» **Extrait fourni**:
:::::

Comme la lumière avait jugé bon d'être absente, le diner se passa à la lueur d'une lampe à huile, ce qui donna assurément plus de silence que de coutume, à moins que ce ne soit la présence de Mokshananda.
Il a l'air d'un berger, avec son dhoti teint en gris, mais un gris végétal, indéfinissable.
27 ans qu'il pélerine, et il n'a que 41 ans. Il en parait 5 de moins. C'est étonnant comme ces aventuriers de l'intérieur paraissent jeunes. Chez certains il n'y a aucune ride, et les yeux, s'ils ne brillent pas toujours, reflêtent une certaine paix.
Mokshananda a vécu un peu partout, de la Californie à Bétlhéem, dans une grotte en Afghanistan et en Inde. Il a passé 3 ans avec des nomades au Radjasthan.
Et ce soir dans la pénombre et le silence empli de douceur, je contemple son immobilité et imagine un camp de nomades sous la lune.
Il parle peu, ou par gestes aussi. Parfois sa main balaie l'air, ce qui veut dire Dieu, la providence.
Arrêter le temps... quand tout est noblesse.
Nous étions huit autour des plats, de sept nationalités différentes. Et je songeais à cette paix des peuples, à cet oécuménisme tant recherché...
C'était ici, sans discours, au hasard des rencontres, car nous ne croyions pas à la paix dite avec des mots par ceux qui ne cherchent pas à la vivre. Ce n'était en fait que la paix naturelle, celle d'un silence intérieur, que je commençais à sentir petit à petit chaque jour, et qui devenait presque palpable aux moments les plus forts.
J'ai parlé avec Mokshananda. C'est un vrai pélerin, détaché de tout, et surtout de toute forme, tout aspect extérieur, toute idée.
"Il ne faut se fixer sur rien sinon l'abandon et la confiance inébranlable en Dieu. Et pour cela "walking like a poor pilgrim" est la voie directe, car c'est l'insécurité permanente. Seul Dieu répond à l'appel. Il n'y a aucune autre assurance possible, ce qui pourrait nous faire oublier Dieu."

:::::

» **Données enregistrées**:

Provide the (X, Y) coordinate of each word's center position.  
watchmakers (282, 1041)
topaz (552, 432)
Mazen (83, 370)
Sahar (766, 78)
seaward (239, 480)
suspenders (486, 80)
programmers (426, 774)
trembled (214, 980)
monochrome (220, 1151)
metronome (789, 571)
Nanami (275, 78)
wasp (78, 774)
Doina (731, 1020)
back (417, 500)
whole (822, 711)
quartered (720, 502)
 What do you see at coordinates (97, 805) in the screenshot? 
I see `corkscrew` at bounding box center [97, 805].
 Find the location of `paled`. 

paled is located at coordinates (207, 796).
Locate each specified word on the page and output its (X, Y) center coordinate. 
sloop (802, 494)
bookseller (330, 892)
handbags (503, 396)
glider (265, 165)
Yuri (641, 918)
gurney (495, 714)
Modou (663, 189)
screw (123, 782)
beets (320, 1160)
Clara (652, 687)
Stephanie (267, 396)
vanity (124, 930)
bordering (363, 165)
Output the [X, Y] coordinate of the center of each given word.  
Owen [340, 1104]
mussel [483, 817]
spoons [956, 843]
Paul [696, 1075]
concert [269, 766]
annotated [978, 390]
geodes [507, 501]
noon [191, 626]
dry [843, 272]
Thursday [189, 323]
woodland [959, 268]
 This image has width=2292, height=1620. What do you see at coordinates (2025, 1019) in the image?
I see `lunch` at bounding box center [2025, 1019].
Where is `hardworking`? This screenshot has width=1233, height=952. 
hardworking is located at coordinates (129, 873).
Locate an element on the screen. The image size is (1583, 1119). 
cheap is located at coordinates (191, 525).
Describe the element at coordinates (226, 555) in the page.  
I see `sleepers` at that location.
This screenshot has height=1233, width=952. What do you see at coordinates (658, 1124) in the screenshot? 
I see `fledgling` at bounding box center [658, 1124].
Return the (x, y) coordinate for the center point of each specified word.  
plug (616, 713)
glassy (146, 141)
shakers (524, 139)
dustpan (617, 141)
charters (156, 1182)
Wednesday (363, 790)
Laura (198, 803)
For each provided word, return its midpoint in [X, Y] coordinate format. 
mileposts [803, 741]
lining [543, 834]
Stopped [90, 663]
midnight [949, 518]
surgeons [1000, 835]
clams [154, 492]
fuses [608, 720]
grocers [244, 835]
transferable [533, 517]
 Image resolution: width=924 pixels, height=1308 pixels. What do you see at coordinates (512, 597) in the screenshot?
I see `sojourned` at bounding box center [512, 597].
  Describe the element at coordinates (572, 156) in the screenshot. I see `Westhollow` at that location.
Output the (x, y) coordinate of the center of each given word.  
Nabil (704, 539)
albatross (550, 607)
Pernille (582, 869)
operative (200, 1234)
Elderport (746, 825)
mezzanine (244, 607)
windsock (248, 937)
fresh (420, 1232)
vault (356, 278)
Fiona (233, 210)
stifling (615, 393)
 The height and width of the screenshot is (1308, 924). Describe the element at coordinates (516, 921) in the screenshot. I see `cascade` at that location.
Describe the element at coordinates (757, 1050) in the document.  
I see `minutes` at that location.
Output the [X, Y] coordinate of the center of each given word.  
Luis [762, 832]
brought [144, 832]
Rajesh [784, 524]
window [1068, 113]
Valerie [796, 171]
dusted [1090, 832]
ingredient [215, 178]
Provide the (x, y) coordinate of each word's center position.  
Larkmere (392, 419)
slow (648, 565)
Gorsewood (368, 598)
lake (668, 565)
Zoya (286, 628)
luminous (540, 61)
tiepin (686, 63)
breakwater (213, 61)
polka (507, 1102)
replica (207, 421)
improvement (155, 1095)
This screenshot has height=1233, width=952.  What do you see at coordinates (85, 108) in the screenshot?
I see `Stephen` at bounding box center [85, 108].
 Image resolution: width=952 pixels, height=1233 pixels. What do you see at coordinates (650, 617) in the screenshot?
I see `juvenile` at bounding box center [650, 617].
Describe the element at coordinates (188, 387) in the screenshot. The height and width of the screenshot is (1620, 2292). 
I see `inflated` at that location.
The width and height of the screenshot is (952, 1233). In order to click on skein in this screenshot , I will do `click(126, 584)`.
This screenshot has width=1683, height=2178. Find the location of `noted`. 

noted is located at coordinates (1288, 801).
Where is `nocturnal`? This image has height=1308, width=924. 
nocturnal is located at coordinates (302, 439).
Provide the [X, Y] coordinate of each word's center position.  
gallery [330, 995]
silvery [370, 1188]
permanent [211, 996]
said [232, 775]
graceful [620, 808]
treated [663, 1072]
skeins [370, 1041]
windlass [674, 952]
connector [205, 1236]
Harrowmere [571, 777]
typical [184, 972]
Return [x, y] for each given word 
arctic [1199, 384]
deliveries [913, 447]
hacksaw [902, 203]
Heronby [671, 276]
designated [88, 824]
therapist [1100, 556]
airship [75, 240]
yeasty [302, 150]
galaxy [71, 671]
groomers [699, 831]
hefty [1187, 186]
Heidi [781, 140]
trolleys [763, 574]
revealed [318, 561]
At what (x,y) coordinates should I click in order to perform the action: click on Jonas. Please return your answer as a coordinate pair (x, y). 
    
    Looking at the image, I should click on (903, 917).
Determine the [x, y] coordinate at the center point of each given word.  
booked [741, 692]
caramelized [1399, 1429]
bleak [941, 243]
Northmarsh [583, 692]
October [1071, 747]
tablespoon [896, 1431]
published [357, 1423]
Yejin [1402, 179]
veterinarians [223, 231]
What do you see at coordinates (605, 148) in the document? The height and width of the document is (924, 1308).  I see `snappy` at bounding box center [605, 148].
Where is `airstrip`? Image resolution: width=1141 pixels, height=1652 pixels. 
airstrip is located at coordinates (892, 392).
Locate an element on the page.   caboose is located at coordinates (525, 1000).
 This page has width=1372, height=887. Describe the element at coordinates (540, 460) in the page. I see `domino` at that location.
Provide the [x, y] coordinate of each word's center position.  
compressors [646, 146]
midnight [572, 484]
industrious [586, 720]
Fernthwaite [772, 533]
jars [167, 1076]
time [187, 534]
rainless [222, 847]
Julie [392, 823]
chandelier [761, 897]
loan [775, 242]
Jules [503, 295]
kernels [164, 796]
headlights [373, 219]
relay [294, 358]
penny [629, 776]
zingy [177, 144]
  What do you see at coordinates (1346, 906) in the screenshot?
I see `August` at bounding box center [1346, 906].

:::::

» **Consigne donnée 1**:
Recopiez l'extrait de « Mokshananda a vécu » à « sous la lune. ».
» **Consigne donnée 2**:
Répondez aux questions suivantes d'après l'extrait.
(a) Quel âge a Mokshananda ?
(b) Combien de temps a-t-il passé avec des nomades au Radjasthan ?
(c) Combien de convives étaient autour des plats, et de combien de nationalités ?

» **Résultat obtenu 1**:
Mokshananda a vécu un peu partout, de la Californie à Bétlhéem, dans une grotte en Afghanistan et en Inde. Il a passé 3 ans avec des nomades au Radjasthan.
Et ce soir dans la pénombre et le silence empli de douceur, je contemple son immobilité et imagine un camp de nomades sous la lune.

» **Résultat obtenu 2**:
(a) 41 ans.
(b) 3 ans.
(c) Huit convives, de sept nationalités différentes.